第1連で「ここはカムチャッカだな」と言っていますが、第6連まですべての絵がカムチャッカということではなさそうです。もちろん、全部カムチャッカの絵として読んでも悪くはないと思います。いずれにしろ、じっさいのカムチャツカ半島の風景とはまったく違いますw

「家の柱ものき[軒]もみんなピンクに染めてある」──子どもの自由な発想でピンクに塗っているのかもしれませんが、この詩のスケッチ全体として、児童の絵そのままを忠実に記録したというよりも、賢治の自由な空想を加えているように思います。
もっとも、出品された絵を見ることができない以上、それはなんとも言えないのですが。

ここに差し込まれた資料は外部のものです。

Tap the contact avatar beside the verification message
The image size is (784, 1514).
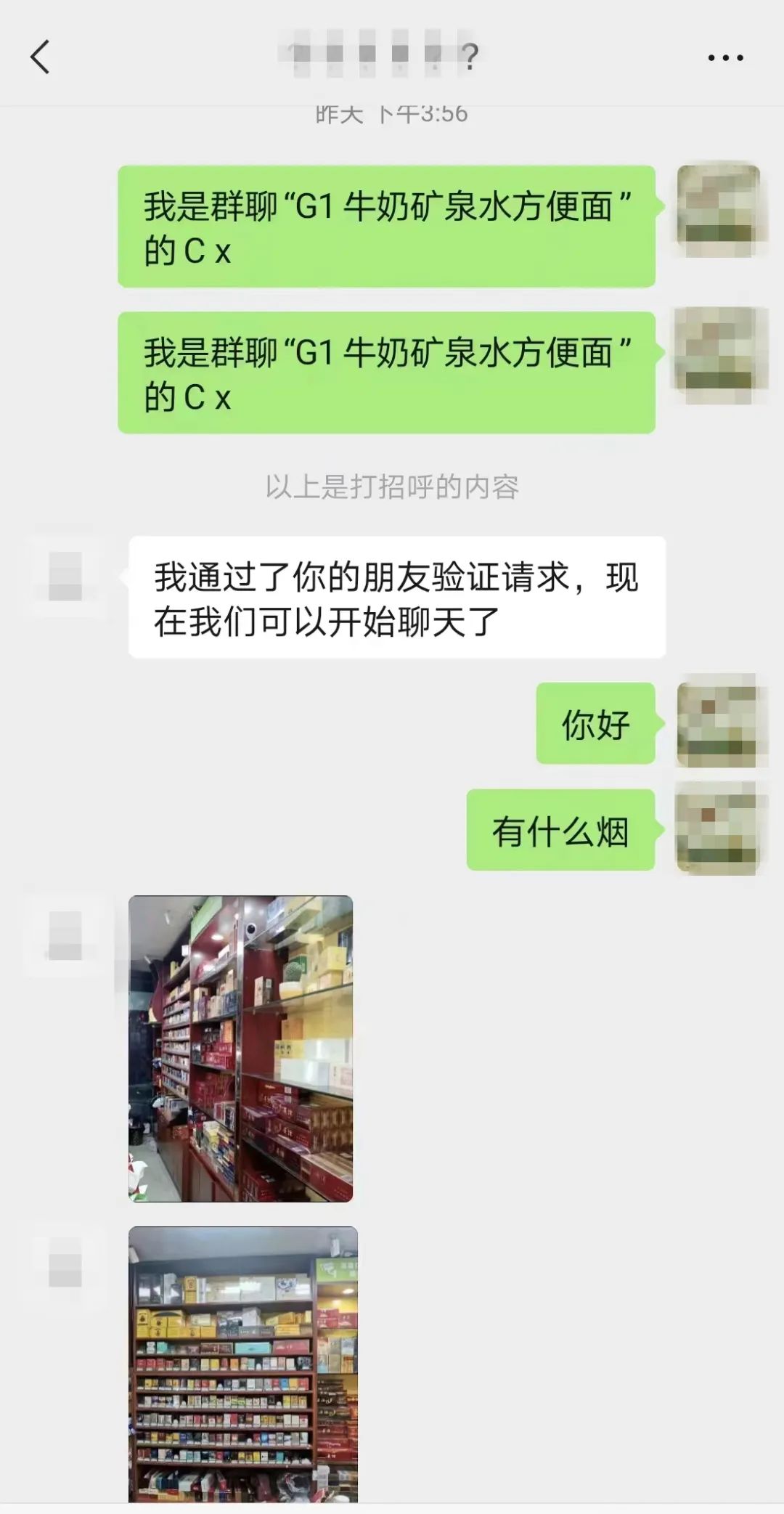65,574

。。

おそらく、宮沢賢治が、児童自由画をスケッチの題材に選んだ動機は、とらわれない子どもの感覚と発想を吸収することにあったのではないかと思います。

草下英明氏は、宮沢賢治の星空の表現、たとえば:

「えつ。お空はこれから銀のきな粉でまぶされます。」
(かしはばやしの夜)

「天はまるでいちめん
 青じろい疱瘡にでもかかったやう」
(#155 1924.7.5.〔温く含んだ南の風が〕)

「ダイアモンドのトラストが
 かくして置いた宝石を
 みんないちどにあの鋼青の銀河の水に
 ぶちまけたとでもいったふう」
(#179 1924.8.17.〔北いっぱいの星ぞらに〕下書稿(六))

について、つぎのように述べているのです:

「余りに子供っぽく、表現以前の未成熟な感じを与え」
る。「しかし私は、この未成熟という要素の中に、近代人の定着し、萎縮しきった感覚以前の、原始人の感覚を読み取ることが出来るのだ。〔…〕或る言葉、或る表現、或る感動を最初に発見した私達の祖先、ホーマーや万葉以前の名も無い野辺の民や漁人も、〔ギトン注──望遠鏡を発明した〕ガリレイと同等の尊さを持つのである。そういう発見者の感覚を一括して私は原始感覚と呼ぶ。〔…〕何等既成の観念に惑わされることのない発見者の『なま』の感覚という意味である。〔…〕

 賢治には、実にそうした珍らしい原始の感覚が存するのである。」

賢治の中学時代の歌作に、
「西の空に輝やく宵の明星──金星を『黄金の一つ目』と見た不思議な感覚」のものがある。「私はどう考えてもこれは近代人の感覚とは受取り難い。〔…〕

 星を眼と見ることは誰にでも出来るかも知れない。しかし表現の贅肉を付けすぎた近代人には幼稚という劣敗感の障壁がそうした言葉の使用を躊躇せしめるのである。原始人や未開人はそのようなことにわずらわされることは少しもなく、また多くの表現方法、技巧に迷う必要もないから、その見たまま、感じたままの『なま』な表現を用いるのである。それは或る場合には幼く、或る場合には大胆な、そして美しくも素朴なものとなって現れる。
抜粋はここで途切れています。